WORKING DATA START
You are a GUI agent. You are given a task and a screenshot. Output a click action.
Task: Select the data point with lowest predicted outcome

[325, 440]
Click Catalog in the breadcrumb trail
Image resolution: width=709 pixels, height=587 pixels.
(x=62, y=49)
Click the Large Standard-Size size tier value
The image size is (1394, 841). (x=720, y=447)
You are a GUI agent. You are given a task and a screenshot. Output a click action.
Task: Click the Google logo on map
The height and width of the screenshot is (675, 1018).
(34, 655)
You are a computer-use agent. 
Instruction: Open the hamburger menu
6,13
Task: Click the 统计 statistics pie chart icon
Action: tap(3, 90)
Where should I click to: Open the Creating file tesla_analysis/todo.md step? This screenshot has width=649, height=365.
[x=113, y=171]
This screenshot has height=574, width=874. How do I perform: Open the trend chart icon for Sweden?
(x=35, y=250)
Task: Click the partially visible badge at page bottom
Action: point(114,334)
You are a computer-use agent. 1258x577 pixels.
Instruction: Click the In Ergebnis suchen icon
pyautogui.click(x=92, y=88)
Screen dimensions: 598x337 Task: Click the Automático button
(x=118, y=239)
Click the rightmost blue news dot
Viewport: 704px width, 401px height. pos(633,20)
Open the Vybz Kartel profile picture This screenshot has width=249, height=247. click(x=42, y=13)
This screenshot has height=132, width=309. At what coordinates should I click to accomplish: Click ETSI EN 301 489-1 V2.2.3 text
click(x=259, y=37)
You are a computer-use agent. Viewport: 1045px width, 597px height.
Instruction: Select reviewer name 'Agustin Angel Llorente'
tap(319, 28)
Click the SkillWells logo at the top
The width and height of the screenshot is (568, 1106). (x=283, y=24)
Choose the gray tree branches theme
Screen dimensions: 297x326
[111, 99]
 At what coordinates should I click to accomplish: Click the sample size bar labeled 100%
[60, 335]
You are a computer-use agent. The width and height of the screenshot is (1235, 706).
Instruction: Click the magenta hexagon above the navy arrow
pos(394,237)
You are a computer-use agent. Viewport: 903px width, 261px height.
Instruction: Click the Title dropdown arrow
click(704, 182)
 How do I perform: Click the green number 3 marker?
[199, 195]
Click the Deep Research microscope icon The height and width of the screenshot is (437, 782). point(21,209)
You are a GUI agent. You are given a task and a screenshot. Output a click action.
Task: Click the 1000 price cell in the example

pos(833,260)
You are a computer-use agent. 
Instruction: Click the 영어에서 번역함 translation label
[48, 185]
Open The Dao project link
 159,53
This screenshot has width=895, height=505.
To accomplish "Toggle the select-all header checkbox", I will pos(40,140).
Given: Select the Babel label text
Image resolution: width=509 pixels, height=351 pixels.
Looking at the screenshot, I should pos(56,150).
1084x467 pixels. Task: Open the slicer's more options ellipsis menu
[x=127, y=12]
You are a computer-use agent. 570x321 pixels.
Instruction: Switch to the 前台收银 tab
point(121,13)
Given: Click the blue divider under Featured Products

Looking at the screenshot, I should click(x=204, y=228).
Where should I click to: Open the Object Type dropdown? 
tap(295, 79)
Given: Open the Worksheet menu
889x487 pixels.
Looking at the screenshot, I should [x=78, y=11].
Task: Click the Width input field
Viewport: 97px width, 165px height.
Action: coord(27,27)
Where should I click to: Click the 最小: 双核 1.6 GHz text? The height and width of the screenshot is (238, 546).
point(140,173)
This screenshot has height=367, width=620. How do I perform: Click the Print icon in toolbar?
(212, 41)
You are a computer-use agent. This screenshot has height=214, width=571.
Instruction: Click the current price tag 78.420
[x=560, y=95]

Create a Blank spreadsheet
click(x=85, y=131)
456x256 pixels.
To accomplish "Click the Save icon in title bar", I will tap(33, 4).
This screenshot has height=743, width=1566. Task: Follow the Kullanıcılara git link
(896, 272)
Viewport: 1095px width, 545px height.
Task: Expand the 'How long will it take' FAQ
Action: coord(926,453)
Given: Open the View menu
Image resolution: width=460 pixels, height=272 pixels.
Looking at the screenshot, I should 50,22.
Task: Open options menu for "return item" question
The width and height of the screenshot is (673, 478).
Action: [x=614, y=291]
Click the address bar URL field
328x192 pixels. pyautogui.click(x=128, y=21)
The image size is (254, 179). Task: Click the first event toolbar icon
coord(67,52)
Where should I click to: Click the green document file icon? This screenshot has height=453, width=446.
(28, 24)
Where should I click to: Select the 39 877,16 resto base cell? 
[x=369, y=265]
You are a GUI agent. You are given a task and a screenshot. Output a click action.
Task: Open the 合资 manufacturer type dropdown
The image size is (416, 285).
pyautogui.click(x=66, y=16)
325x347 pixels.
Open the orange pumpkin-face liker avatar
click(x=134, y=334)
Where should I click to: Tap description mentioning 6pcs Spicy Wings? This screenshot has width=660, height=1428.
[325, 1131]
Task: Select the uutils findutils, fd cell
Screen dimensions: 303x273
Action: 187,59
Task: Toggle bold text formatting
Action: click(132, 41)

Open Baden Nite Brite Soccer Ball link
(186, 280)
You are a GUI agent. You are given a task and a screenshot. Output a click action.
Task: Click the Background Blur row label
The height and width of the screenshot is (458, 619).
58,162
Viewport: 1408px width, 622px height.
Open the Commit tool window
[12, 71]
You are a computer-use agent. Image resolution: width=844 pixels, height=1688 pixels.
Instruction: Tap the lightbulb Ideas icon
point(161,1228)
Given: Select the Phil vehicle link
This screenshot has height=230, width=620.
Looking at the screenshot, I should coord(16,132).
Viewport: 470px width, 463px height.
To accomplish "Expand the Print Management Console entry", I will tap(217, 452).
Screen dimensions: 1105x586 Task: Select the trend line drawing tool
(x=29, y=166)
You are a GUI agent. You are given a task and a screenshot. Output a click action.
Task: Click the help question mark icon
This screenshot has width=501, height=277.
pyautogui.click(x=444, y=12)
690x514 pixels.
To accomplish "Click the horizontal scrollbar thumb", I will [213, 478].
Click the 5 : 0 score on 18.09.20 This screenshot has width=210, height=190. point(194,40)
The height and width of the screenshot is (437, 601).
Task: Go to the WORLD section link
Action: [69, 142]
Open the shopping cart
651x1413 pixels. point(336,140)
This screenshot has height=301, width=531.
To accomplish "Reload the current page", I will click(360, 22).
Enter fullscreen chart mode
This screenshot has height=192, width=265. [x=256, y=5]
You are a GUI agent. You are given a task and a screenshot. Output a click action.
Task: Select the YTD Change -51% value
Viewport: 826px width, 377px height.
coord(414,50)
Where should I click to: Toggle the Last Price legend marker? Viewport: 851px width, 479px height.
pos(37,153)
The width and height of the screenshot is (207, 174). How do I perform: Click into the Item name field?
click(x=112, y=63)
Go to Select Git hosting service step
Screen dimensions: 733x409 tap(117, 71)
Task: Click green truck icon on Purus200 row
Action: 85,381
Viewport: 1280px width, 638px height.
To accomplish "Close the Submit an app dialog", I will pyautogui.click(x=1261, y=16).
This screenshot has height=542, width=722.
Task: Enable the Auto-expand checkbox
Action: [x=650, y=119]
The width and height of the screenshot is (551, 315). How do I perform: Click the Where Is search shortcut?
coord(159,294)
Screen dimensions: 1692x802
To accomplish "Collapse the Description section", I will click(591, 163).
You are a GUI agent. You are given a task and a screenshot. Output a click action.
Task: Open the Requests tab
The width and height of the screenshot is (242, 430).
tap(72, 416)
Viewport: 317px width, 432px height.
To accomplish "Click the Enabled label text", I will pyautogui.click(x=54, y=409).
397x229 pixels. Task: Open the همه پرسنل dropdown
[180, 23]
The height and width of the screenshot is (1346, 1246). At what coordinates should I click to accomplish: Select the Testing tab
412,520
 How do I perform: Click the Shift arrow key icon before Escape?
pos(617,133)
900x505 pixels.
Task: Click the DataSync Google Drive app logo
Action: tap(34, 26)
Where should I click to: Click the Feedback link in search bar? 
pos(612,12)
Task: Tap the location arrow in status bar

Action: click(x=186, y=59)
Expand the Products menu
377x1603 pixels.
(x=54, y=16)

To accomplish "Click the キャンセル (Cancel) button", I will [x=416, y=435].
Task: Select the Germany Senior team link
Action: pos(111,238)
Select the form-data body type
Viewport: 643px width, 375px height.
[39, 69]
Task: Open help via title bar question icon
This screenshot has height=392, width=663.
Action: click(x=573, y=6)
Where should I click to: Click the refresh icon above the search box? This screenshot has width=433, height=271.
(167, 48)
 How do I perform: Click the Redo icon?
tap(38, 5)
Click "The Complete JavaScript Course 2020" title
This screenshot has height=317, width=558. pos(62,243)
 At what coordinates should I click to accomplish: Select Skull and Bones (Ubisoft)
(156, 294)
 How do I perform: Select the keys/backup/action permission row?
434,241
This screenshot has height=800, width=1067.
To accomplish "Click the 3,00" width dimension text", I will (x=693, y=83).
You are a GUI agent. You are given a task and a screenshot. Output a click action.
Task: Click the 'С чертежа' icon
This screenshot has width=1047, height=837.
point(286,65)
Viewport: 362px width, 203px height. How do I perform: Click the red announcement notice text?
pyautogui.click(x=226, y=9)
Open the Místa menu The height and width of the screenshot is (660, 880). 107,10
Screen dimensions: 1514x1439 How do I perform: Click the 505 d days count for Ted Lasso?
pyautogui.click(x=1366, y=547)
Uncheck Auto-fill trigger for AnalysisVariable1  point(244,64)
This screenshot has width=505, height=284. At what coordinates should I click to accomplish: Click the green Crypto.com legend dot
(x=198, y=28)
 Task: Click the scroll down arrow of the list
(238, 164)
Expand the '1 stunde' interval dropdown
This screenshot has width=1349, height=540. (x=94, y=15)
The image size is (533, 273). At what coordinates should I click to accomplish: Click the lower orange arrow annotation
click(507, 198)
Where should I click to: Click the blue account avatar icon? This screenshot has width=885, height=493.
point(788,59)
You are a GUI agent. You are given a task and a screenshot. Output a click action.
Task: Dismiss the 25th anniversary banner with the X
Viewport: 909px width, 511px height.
WORKING DATA END
EXERCISE DIRECTIONS - Both end lines included, restate word for word the lines above from the line with "Open the shopping cart" to the line with "Screen dimensions: 1692x802", and nothing else.

REPLY -
Open the shopping cart
651x1413 pixels. point(336,140)
This screenshot has height=301, width=531.
To accomplish "Reload the current page", I will click(360, 22).
Enter fullscreen chart mode
This screenshot has height=192, width=265. [x=256, y=5]
You are a GUI agent. You are given a task and a screenshot. Output a click action.
Task: Select the YTD Change -51% value
Viewport: 826px width, 377px height.
coord(414,50)
Where should I click to: Toggle the Last Price legend marker? Viewport: 851px width, 479px height.
pos(37,153)
The width and height of the screenshot is (207, 174). How do I perform: Click into the Item name field?
click(x=112, y=63)
Go to Select Git hosting service step
Screen dimensions: 733x409 tap(117, 71)
Task: Click green truck icon on Purus200 row
Action: 85,381
Viewport: 1280px width, 638px height.
To accomplish "Close the Submit an app dialog", I will pyautogui.click(x=1261, y=16).
This screenshot has height=542, width=722.
Task: Enable the Auto-expand checkbox
Action: [x=650, y=119]
The width and height of the screenshot is (551, 315). How do I perform: Click the Where Is search shortcut?
coord(159,294)
Screen dimensions: 1692x802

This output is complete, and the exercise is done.